------ SOURCE MATERIAL

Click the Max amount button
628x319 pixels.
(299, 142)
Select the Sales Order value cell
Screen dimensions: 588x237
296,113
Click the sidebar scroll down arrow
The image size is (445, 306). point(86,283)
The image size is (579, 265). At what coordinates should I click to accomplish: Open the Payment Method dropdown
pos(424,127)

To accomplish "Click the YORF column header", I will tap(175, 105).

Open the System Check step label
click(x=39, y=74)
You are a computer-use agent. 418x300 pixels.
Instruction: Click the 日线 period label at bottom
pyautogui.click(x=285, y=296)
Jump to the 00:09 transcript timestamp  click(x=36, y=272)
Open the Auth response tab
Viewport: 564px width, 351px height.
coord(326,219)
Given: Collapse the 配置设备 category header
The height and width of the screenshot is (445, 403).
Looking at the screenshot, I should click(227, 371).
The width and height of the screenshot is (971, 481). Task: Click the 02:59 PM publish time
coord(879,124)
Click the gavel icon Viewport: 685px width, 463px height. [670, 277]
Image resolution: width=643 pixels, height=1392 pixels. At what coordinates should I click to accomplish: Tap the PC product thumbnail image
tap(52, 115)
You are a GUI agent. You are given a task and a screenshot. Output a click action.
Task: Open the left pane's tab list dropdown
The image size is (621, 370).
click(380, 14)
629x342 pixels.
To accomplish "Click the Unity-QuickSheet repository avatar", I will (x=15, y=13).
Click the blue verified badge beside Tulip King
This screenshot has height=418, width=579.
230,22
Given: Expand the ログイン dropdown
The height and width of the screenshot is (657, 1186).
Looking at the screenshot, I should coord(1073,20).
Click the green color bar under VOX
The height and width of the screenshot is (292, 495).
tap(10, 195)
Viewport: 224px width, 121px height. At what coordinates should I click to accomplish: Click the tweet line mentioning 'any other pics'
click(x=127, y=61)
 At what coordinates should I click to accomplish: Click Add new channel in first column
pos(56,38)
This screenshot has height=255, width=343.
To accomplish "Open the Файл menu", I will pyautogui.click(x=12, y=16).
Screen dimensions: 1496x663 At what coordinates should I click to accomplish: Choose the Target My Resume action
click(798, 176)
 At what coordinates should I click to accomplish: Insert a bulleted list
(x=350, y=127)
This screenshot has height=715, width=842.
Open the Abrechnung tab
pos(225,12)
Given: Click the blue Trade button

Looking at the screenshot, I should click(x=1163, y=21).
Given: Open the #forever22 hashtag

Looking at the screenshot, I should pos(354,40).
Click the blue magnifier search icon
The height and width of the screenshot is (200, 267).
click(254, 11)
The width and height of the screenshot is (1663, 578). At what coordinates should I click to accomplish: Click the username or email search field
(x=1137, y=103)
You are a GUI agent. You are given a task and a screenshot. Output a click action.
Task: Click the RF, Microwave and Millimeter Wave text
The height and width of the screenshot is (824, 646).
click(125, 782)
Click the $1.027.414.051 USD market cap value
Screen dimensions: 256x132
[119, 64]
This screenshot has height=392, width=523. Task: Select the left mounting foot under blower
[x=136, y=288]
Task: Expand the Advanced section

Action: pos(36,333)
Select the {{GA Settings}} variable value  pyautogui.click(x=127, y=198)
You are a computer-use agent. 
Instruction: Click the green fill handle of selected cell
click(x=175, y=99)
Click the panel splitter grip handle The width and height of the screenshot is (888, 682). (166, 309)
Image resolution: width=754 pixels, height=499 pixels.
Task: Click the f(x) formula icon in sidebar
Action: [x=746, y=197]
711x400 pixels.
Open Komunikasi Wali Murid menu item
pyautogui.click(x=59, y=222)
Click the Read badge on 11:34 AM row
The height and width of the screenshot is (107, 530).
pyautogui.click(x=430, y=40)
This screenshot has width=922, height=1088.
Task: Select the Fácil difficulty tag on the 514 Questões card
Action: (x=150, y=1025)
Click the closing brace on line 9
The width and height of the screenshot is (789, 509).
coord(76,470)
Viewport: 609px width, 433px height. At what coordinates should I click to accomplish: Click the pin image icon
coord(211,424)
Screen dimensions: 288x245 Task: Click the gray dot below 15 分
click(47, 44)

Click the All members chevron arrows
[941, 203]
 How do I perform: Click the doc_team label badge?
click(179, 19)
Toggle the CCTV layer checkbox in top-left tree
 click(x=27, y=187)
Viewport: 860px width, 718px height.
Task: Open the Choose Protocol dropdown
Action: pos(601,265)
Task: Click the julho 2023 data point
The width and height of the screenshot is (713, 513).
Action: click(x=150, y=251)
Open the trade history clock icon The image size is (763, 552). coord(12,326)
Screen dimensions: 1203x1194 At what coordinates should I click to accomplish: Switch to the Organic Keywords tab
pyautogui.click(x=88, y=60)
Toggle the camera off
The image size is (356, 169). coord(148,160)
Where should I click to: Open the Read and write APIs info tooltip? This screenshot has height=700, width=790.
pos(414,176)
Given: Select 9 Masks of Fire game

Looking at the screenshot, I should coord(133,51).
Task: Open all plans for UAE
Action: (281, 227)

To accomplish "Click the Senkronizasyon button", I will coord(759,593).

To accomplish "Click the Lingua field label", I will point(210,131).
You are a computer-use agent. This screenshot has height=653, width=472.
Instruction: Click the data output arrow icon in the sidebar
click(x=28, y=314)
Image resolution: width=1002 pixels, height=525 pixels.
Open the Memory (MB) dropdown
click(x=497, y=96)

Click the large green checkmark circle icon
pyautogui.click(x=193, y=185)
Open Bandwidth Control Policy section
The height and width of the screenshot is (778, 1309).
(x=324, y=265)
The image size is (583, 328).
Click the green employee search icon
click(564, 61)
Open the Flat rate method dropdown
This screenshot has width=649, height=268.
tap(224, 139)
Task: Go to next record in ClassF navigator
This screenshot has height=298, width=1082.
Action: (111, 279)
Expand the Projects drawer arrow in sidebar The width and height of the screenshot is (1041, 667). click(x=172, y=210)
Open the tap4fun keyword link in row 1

------------

**EXERCISE AIM**
Retype the records in full. Keep every line identical to the original.

**TASK OUTPUT**
Click the Max amount button
628x319 pixels.
(299, 142)
Select the Sales Order value cell
Screen dimensions: 588x237
296,113
Click the sidebar scroll down arrow
The image size is (445, 306). point(86,283)
The image size is (579, 265). At what coordinates should I click to accomplish: Open the Payment Method dropdown
pos(424,127)

To accomplish "Click the YORF column header", I will tap(175, 105).

Open the System Check step label
click(x=39, y=74)
You are a computer-use agent. 418x300 pixels.
Instruction: Click the 日线 period label at bottom
pyautogui.click(x=285, y=296)
Jump to the 00:09 transcript timestamp  click(x=36, y=272)
Open the Auth response tab
Viewport: 564px width, 351px height.
coord(326,219)
Given: Collapse the 配置设备 category header
The height and width of the screenshot is (445, 403).
Looking at the screenshot, I should click(227, 371).
The width and height of the screenshot is (971, 481). Task: Click the 02:59 PM publish time
coord(879,124)
Click the gavel icon Viewport: 685px width, 463px height. [670, 277]
Image resolution: width=643 pixels, height=1392 pixels. At what coordinates should I click to accomplish: Tap the PC product thumbnail image
tap(52, 115)
You are a GUI agent. You are given a task and a screenshot. Output a click action.
Task: Open the left pane's tab list dropdown
The image size is (621, 370).
click(380, 14)
629x342 pixels.
To accomplish "Click the Unity-QuickSheet repository avatar", I will (x=15, y=13).
Click the blue verified badge beside Tulip King
This screenshot has height=418, width=579.
230,22
Given: Expand the ログイン dropdown
The height and width of the screenshot is (657, 1186).
Looking at the screenshot, I should coord(1073,20).
Click the green color bar under VOX
The height and width of the screenshot is (292, 495).
tap(10, 195)
Viewport: 224px width, 121px height. At what coordinates should I click to accomplish: Click the tweet line mentioning 'any other pics'
click(x=127, y=61)
 At what coordinates should I click to accomplish: Click Add new channel in first column
pos(56,38)
This screenshot has height=255, width=343.
To accomplish "Open the Файл menu", I will pyautogui.click(x=12, y=16).
Screen dimensions: 1496x663 At what coordinates should I click to accomplish: Choose the Target My Resume action
click(798, 176)
 At what coordinates should I click to accomplish: Insert a bulleted list
(x=350, y=127)
This screenshot has height=715, width=842.
Open the Abrechnung tab
pos(225,12)
Given: Click the blue Trade button

Looking at the screenshot, I should click(x=1163, y=21).
Given: Open the #forever22 hashtag

Looking at the screenshot, I should pos(354,40).
Click the blue magnifier search icon
The height and width of the screenshot is (200, 267).
click(254, 11)
The width and height of the screenshot is (1663, 578). At what coordinates should I click to accomplish: Click the username or email search field
(x=1137, y=103)
You are a GUI agent. You are given a task and a screenshot. Output a click action.
Task: Click the RF, Microwave and Millimeter Wave text
The height and width of the screenshot is (824, 646).
click(125, 782)
Click the $1.027.414.051 USD market cap value
Screen dimensions: 256x132
[119, 64]
This screenshot has height=392, width=523. Task: Select the left mounting foot under blower
[x=136, y=288]
Task: Expand the Advanced section

Action: pos(36,333)
Select the {{GA Settings}} variable value  pyautogui.click(x=127, y=198)
You are a computer-use agent. 
Instruction: Click the green fill handle of selected cell
click(x=175, y=99)
Click the panel splitter grip handle The width and height of the screenshot is (888, 682). (166, 309)
Image resolution: width=754 pixels, height=499 pixels.
Task: Click the f(x) formula icon in sidebar
Action: [x=746, y=197]
711x400 pixels.
Open Komunikasi Wali Murid menu item
pyautogui.click(x=59, y=222)
Click the Read badge on 11:34 AM row
The height and width of the screenshot is (107, 530).
pyautogui.click(x=430, y=40)
This screenshot has width=922, height=1088.
Task: Select the Fácil difficulty tag on the 514 Questões card
Action: (x=150, y=1025)
Click the closing brace on line 9
The width and height of the screenshot is (789, 509).
coord(76,470)
Viewport: 609px width, 433px height. At what coordinates should I click to accomplish: Click the pin image icon
coord(211,424)
Screen dimensions: 288x245 Task: Click the gray dot below 15 分
click(47, 44)

Click the All members chevron arrows
[941, 203]
 How do I perform: Click the doc_team label badge?
click(179, 19)
Toggle the CCTV layer checkbox in top-left tree
 click(x=27, y=187)
Viewport: 860px width, 718px height.
Task: Open the Choose Protocol dropdown
Action: pos(601,265)
Task: Click the julho 2023 data point
The width and height of the screenshot is (713, 513).
Action: click(x=150, y=251)
Open the trade history clock icon The image size is (763, 552). coord(12,326)
Screen dimensions: 1203x1194 At what coordinates should I click to accomplish: Switch to the Organic Keywords tab
pyautogui.click(x=88, y=60)
Toggle the camera off
The image size is (356, 169). coord(148,160)
Where should I click to: Open the Read and write APIs info tooltip? This screenshot has height=700, width=790.
pos(414,176)
Given: Select 9 Masks of Fire game

Looking at the screenshot, I should coord(133,51).
Task: Open all plans for UAE
Action: (281, 227)

To accomplish "Click the Senkronizasyon button", I will coord(759,593).

To accomplish "Click the Lingua field label", I will point(210,131).
You are a computer-use agent. This screenshot has height=653, width=472.
Instruction: Click the data output arrow icon in the sidebar
click(x=28, y=314)
Image resolution: width=1002 pixels, height=525 pixels.
Open the Memory (MB) dropdown
click(x=497, y=96)

Click the large green checkmark circle icon
pyautogui.click(x=193, y=185)
Open Bandwidth Control Policy section
The height and width of the screenshot is (778, 1309).
(x=324, y=265)
The image size is (583, 328).
Click the green employee search icon
click(564, 61)
Open the Flat rate method dropdown
This screenshot has width=649, height=268.
tap(224, 139)
Task: Go to next record in ClassF navigator
This screenshot has height=298, width=1082.
Action: (111, 279)
Expand the Projects drawer arrow in sidebar The width and height of the screenshot is (1041, 667). click(x=172, y=210)
Open the tap4fun keyword link in row 1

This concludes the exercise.